O fosso entre géneros é gritante também ao nível da participação na vida política - atingir a paridade a este nível só daqui a 145,5 anos. Nos 156 países cobertos pelo índice do Fórum Económico Mundial, as mulheres representam apenas 26,1% de cerca de 35.500 lugares parlamentares e apenas 22,6% de mais de 3400 ministros em todo o mundo. Em 81 países, nunca houve uma mulher cabeça de Estado. Veja-se o caso de Portugal onde nunca uma mulher exerceu o cargo de Presidente da República e o mais que se conseguiu foi ter, por um ano, uma primeira-ministra e, desde o congresso do PAN de 5 de junho de 2021, apenas cinco mulheres lideraram um partido político no nosso país! Acresce que das últimas eleições legislativas não só resultou mais pobre o mosaico político - com a agravante de estarmos agora com um Governo de maioria absoluta -, como também a presença das mulheres na Assembleia da República. Mesmo com uma lei da paridade em vigor no nosso país desde 2006, entre os 226 deputados agora eleitos estão somente 84 mulheres, menos cinco do que nas legislativas de 2019. A composição final do Parlamento ainda dependerá das saídas e substituições necessárias para formação do Governo. Ou seja, as mulheres representam agora somente 37% do hemiciclo.
Não é, por isso, de estranhar que Portugal se posicione abaixo da metade da tabela do “The Global Gender Gap Index” para a região da Europa Ocidental e América, contrastando com os lugares cimeiros ocupados pelo “top 5” dos países mais igualitários em termos de género no mundo: Islândia, Finlândia, Noruega, Nova Zelândia e Suécia.
Mais recentemente, com o mundo de olhos postos na invasão da Rússia à Ucrânia, perante todo o drama humanitário provocado por esta guerra, somam-se as denúncias que começam a surgir de casos de violência sexual contra as mulheres. Sabemos que esta realidade não é de hoje e que, em contexto de guerra, a violência sexual contra mulheres também tem sido usada como uma arma de poder, humilhação e subjugação.
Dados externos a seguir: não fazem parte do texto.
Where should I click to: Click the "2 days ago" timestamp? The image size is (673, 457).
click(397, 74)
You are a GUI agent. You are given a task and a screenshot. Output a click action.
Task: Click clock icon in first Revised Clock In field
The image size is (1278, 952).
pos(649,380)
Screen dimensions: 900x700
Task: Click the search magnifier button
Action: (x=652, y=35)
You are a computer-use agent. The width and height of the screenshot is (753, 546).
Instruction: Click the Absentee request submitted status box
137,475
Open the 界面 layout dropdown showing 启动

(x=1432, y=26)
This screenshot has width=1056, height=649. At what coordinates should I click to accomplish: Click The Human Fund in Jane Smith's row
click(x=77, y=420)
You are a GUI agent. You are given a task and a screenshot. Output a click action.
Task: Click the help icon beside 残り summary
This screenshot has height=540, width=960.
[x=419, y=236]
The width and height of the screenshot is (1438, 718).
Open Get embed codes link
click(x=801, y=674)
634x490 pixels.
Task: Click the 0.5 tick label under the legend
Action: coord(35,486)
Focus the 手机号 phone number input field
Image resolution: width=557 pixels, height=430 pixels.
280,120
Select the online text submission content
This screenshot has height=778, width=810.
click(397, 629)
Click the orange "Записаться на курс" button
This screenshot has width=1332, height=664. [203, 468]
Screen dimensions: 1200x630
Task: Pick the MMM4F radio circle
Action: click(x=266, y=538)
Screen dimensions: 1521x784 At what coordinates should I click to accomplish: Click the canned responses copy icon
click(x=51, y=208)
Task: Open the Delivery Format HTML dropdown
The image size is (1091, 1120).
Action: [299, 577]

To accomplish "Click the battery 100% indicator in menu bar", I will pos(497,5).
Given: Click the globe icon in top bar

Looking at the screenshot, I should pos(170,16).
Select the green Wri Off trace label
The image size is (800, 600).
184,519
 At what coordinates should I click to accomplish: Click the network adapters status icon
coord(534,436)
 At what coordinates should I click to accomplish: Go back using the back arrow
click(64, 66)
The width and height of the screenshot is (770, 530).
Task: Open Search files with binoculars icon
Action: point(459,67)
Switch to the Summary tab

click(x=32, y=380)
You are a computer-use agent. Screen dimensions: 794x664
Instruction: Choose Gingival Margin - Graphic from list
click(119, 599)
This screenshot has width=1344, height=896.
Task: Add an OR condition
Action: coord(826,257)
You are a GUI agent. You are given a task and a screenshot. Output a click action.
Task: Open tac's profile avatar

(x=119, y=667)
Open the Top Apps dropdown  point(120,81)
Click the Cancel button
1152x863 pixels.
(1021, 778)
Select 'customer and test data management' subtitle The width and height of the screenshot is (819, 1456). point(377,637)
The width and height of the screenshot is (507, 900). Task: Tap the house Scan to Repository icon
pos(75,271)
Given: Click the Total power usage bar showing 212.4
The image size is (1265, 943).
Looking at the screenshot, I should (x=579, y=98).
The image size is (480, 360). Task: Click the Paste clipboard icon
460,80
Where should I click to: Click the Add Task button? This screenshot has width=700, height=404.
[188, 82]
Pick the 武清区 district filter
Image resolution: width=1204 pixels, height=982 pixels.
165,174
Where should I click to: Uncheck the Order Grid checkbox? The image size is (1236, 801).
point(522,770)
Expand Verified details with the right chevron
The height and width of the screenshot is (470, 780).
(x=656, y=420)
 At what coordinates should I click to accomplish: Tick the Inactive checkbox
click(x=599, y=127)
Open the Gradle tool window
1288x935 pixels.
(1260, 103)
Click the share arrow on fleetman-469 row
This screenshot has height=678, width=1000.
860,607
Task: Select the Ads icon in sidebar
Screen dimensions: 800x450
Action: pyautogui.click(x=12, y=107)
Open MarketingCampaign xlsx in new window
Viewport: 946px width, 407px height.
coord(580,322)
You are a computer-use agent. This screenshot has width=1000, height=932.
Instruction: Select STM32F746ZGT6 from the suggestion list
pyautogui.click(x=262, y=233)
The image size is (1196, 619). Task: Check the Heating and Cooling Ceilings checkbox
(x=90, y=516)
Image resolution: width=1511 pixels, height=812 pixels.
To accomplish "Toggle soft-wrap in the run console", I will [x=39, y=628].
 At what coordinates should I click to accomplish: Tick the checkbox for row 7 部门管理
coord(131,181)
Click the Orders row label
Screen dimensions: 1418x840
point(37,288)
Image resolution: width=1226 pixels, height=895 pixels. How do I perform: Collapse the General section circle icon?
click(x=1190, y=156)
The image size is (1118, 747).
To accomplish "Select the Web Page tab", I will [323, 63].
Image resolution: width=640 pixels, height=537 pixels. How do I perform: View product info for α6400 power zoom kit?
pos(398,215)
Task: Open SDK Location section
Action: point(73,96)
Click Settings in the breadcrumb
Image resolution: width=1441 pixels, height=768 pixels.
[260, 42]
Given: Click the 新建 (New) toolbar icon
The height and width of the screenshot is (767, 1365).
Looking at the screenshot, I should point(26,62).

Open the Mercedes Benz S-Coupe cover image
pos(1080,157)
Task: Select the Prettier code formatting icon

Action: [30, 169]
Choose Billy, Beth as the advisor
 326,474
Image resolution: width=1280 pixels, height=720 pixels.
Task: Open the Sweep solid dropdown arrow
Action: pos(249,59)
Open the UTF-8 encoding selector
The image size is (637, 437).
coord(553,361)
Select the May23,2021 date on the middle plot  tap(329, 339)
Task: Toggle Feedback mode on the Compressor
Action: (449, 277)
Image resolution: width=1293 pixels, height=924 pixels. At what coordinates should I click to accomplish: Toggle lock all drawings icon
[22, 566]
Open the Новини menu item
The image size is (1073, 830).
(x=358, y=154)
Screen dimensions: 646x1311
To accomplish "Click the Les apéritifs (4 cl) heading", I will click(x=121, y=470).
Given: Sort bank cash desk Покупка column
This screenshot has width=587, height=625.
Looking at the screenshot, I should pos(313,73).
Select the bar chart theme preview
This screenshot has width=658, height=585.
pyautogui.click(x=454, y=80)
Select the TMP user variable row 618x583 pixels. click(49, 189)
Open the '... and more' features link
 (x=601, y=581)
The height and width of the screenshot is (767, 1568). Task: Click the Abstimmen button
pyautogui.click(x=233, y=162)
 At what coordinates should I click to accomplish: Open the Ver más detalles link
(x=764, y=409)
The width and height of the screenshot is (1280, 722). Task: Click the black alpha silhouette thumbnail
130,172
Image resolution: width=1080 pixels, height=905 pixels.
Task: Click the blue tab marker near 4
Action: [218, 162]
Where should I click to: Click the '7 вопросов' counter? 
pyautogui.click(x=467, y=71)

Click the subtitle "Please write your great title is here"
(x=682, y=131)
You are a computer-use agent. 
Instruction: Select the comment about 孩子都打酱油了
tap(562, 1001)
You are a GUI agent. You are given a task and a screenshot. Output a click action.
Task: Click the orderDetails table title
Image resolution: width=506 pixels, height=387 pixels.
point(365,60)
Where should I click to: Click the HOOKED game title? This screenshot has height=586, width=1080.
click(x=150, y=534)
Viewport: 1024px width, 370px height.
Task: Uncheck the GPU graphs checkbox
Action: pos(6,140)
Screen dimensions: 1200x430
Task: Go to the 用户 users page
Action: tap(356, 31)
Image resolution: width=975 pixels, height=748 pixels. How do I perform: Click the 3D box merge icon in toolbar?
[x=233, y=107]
Foi assim no Vietnam, na Bósnia, na Nigéria, entre tantos outros lugares, e até no quotidiano, mesmo naqueles lugares que não estão sob o jugo da guerra.
Neste mundo que continua a ser profundamente desigual, a batalha para a qual deveríamos estar todas e todos convocados, é para a construção de uma sociedade mais justa e igualitária. Pois por mais que falem em meritocracia, a verdade é que não temos todos o mesmo ponto de partida. As mulheres continuam a estar mais expostas às múltiplas formas de discriminação, em particular à pobreza e à violência. Mais do que nunca, o mundo e as mulheres precisam de paz. De um pacto de não violência, sob pena de continuarmos a ser todos iguais, mas uns mais iguais do que outros. E neste mantra que repetidamente ouvimos dizer, o de “não deixar ninguém para trás”, a igualdade não pode mesmo ficar para trás.